---
title: Spreadsheet Processing in Mathematica
sidebar_label: Mathematica
description: Build complex data pipelines in Mathematica Notebooks. Seamlessly create datasets with SheetJS. Leverage the Mathematica ecosystem to analyze data from Excel workbooks.
pagination_prev: demos/cloud/index
pagination_next: demos/bigdata/index
sidebar_custom_props:
  summary: Generate Mathematica-compatible CSVs from arbitrary workbooks
---

import current from '/version.js';
import Tabs from '@theme/Tabs';
import TabItem from '@theme/TabItem';
import CodeBlock from '@theme/CodeBlock';

[Mathematica](https://mathematica.com) is a software system for mathematics and
scientific computing.

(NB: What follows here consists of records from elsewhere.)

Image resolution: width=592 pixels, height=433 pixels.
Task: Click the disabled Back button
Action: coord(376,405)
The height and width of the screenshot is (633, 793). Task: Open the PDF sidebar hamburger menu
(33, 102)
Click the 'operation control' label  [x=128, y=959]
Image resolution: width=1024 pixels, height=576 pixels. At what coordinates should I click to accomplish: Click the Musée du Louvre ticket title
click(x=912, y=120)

It supports command-line tools and JavaScript extensions.

[SheetJS](https://sheetjs.com) is a JavaScript library for reading and writing
data from spreadsheets.

This demo uses SheetJS to pull data from a spreadsheet for further analysis
within Mathematica. We'll explore how to run an external tool to generate CSV
data from opaque spreadsheets and parse the data from Mathematica.

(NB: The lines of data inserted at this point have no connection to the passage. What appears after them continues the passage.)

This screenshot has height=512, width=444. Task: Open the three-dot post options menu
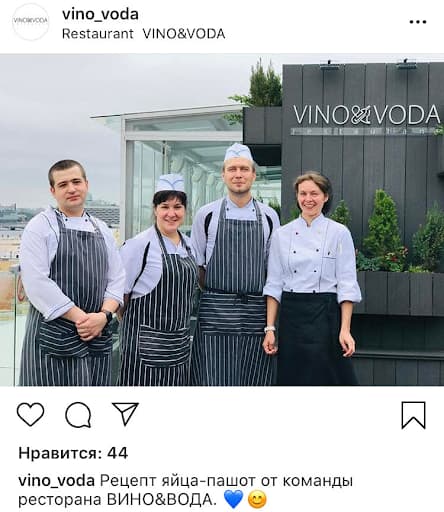[418, 22]
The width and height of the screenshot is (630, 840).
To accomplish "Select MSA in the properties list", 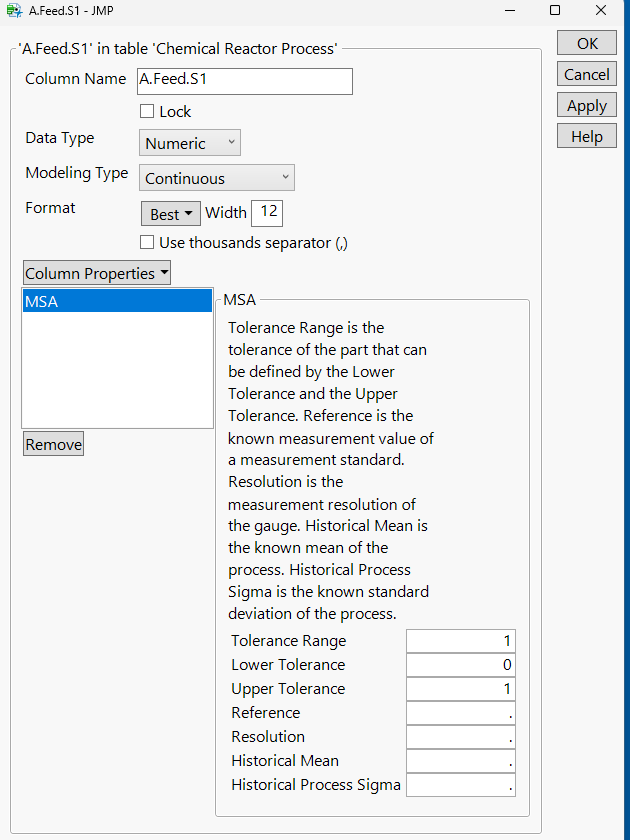I will (x=117, y=301).
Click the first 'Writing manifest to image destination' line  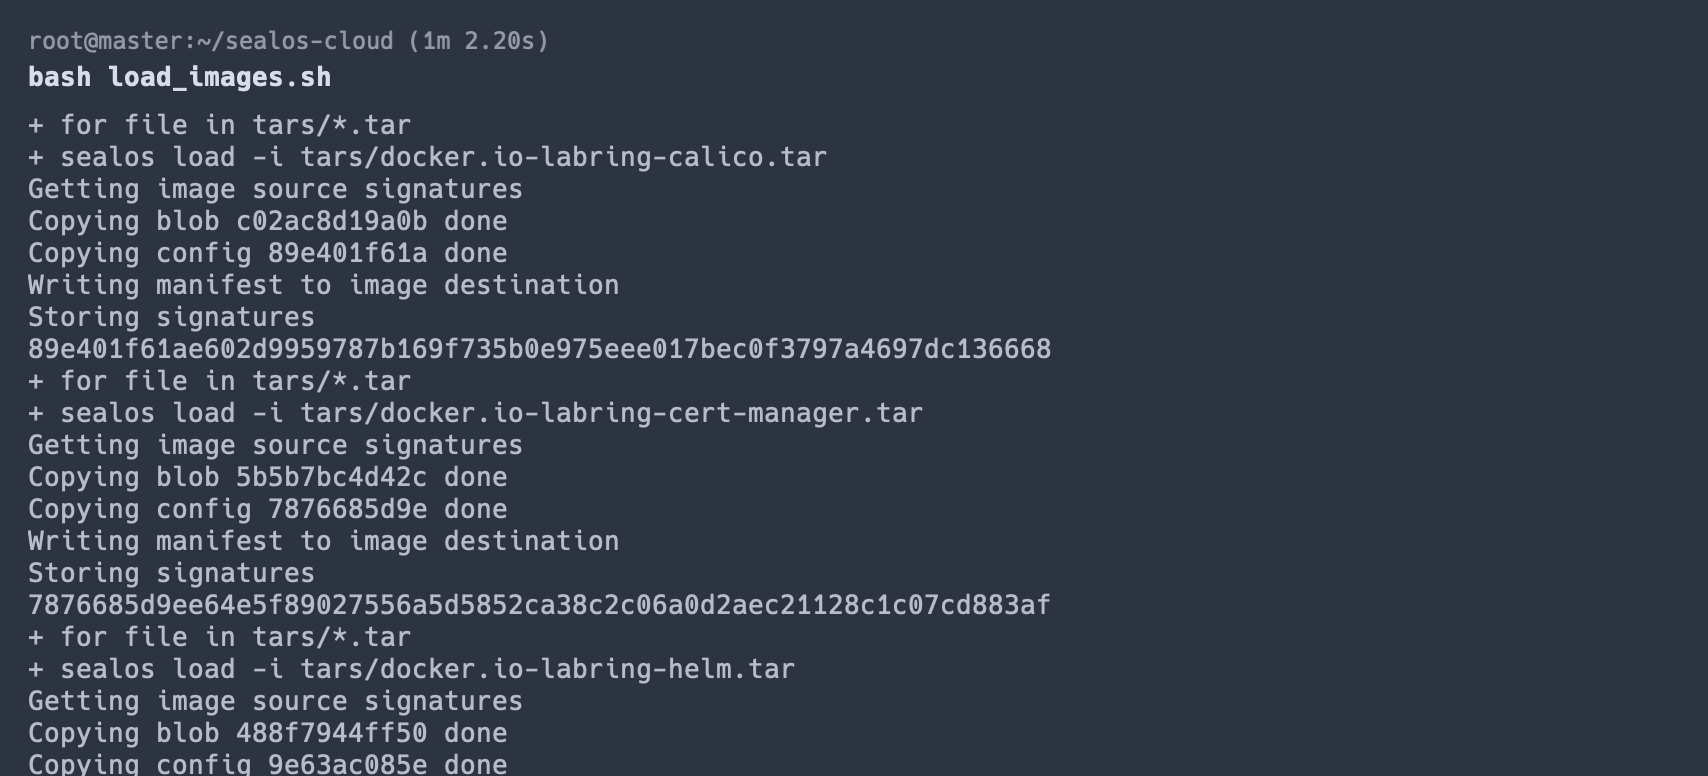point(323,285)
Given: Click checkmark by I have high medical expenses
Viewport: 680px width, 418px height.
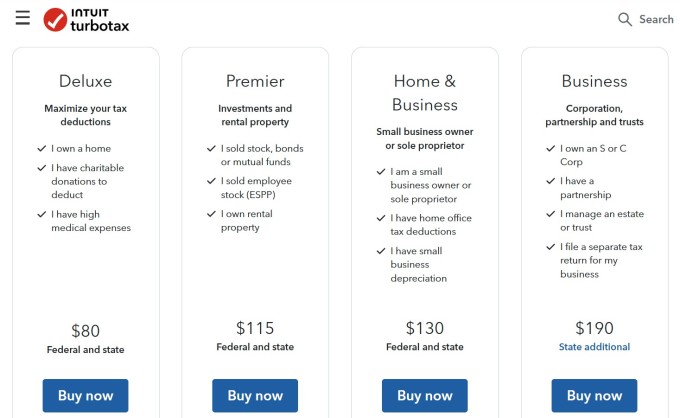Looking at the screenshot, I should click(x=41, y=214).
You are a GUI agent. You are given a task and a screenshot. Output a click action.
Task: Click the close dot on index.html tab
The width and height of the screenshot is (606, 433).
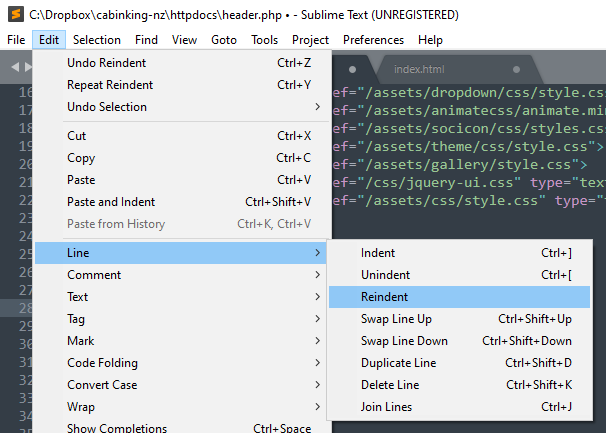coord(516,69)
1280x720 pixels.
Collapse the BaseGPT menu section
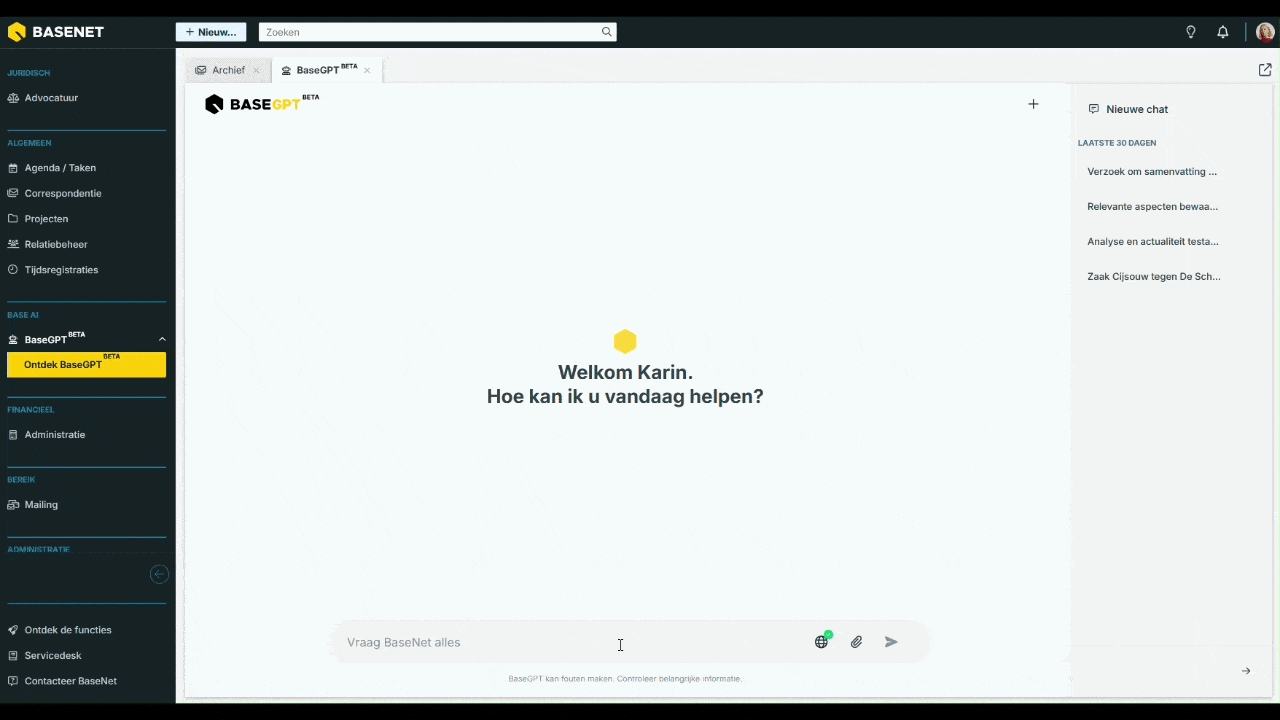(162, 339)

:::note Tested Deployments

This demo was tested by SheetJS users in the following deployments:

| Architecture | Version | Date       |
|:-------------|:--------|:-----------|
| `darwin-x64` | `14.0`  | 2024-06-05 |
| `win10-x64`  | `14.0`  | 2024-06-05 |

:::

## Integration Details

The [SheetJS NodeJS module](/docs/getting-started/installation/nodejs) can be
loaded in NodeJS scripts, including scripts invoked using the `"NodeJS"` mode
of the `ExternalEvaluate`[^1] Mathematica function.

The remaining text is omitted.